• _About this task_: From the summary below on orphan medicinal products, pull out the passage that opens with the words "In conclusion, the" and ends with the words "evidence-based clinical decision-making.", copying it word for word.

• _Reading passage_:
The difficulties associated with organising clinical studies for orphan medicinal products (OMPs) are plentiful. Recent debate on the long-term effectiveness of some OMPs, led us to question whether the initial standards for clinical evidence for OMPs, set by the European Medicines Agency (EMA) at the time of marketing authorization, are too low. Therefore, the aim of this study was to quantitatively evaluate the characteristics and quality of clinical evidence that is presented for OMPs to obtain marketing authorization in Europe, using the new and validated COMPASS tool.


We quantitatively assessed the characteristics and quality of clinical evidence of the pivotal studies of 64 OMPs as described in the European Public Assessment Report and/or the Scientific Discussion document prepared by the Committee for Human Medicinal Products of the EMA.


The 64 OMPs were altogether authorized for 78 orphan indications, for which 117 studies were identified as 'pivotal' or 'main' studies. In approximately two thirds of the studies, the allocation was randomized (64.8%) and a control arm was used (68.5%). Half of the studies applied some type of blinding. Only a minority (26.9%) of the studies included a Quality-of-Life (QoL) related endpoint, of which a third claim an improvement in QoL. Upon analyzing the quality of reporting, we found that some aspects (i.e. the endpoints, the sampling criteria, and the interventions) are well described, whereas other items (i.e. a description of the patients and of potential biases) are not reported for all studies.


In conclusion, the pivotal studies that are the basis for marketing authorization of OMPs are a cause for concern, as they exhibit methodological flaws i.e. the lack of QoL-related endpoints as outcome, lack of blinding in the study design and the use of surrogate endpoints. Additionally, there are shortcomings in the reporting of those studies that complicate the interpretation. A more demanding regulatory process for OMPs is needed to guide evidence-based clinical decision-making.

• _Record excerpts_:
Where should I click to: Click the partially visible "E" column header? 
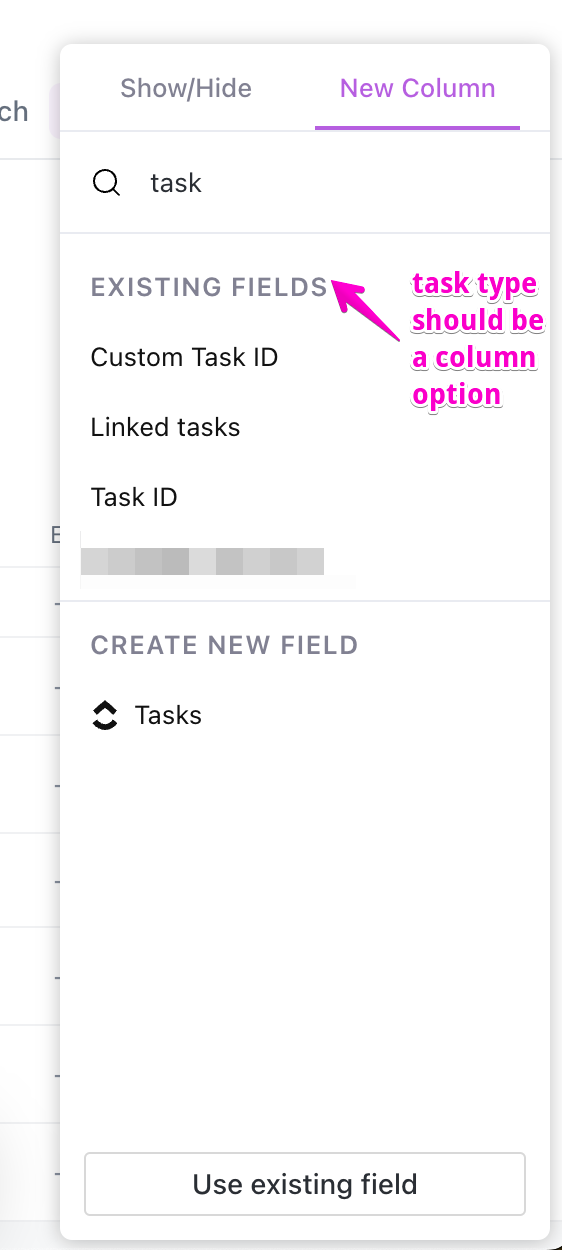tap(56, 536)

---

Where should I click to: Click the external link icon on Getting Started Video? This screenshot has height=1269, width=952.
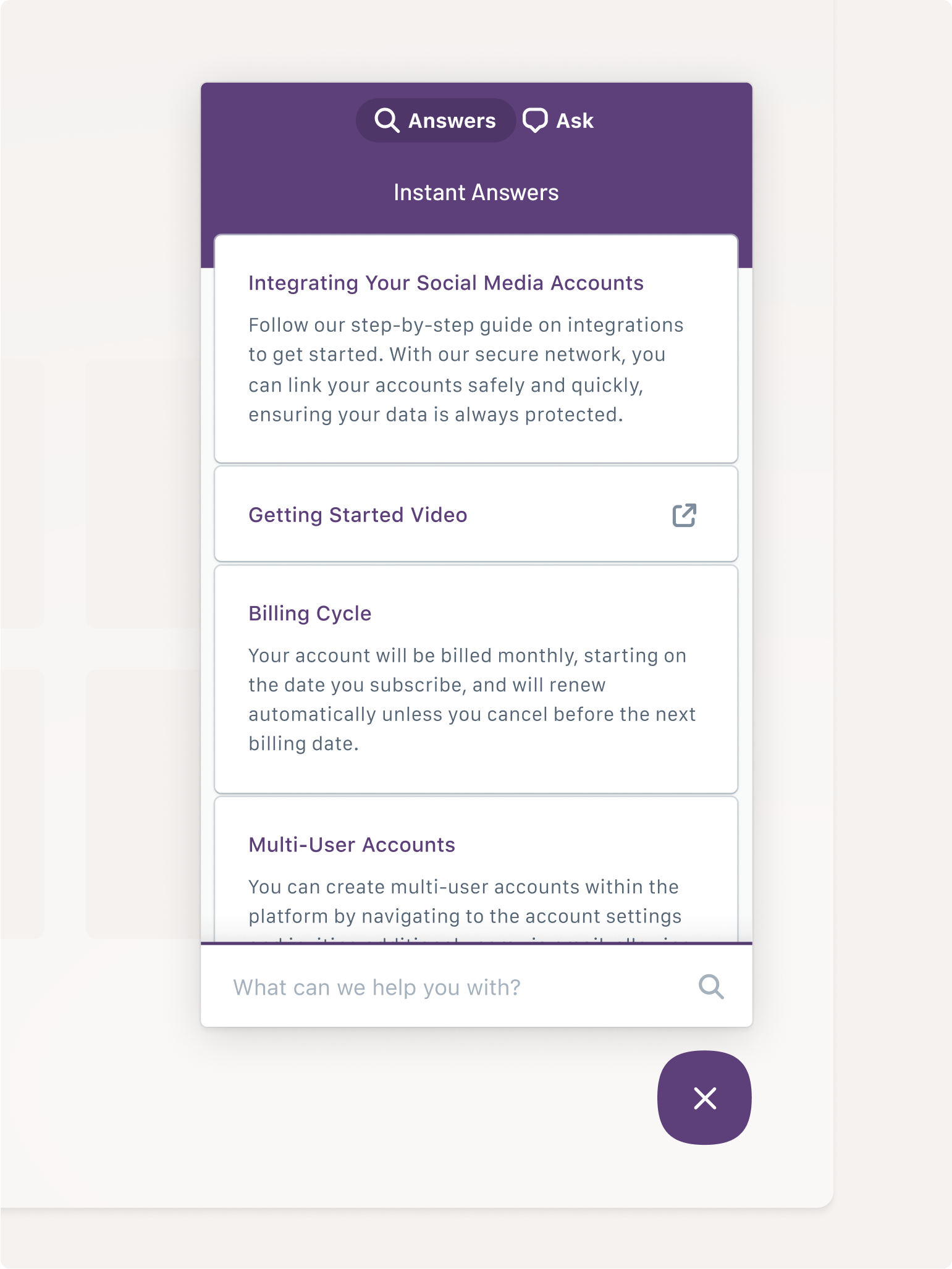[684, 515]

• _Result of the task_:
In conclusion, the pivotal studies that are the basis for marketing authorization of OMPs are a cause for concern, as they exhibit methodological flaws i.e. the lack of QoL-related endpoints as outcome, lack of blinding in the study design and the use of surrogate endpoints. Additionally, there are shortcomings in the reporting of those studies that complicate the interpretation. A more demanding regulatory process for OMPs is needed to guide evidence-based clinical decision-making.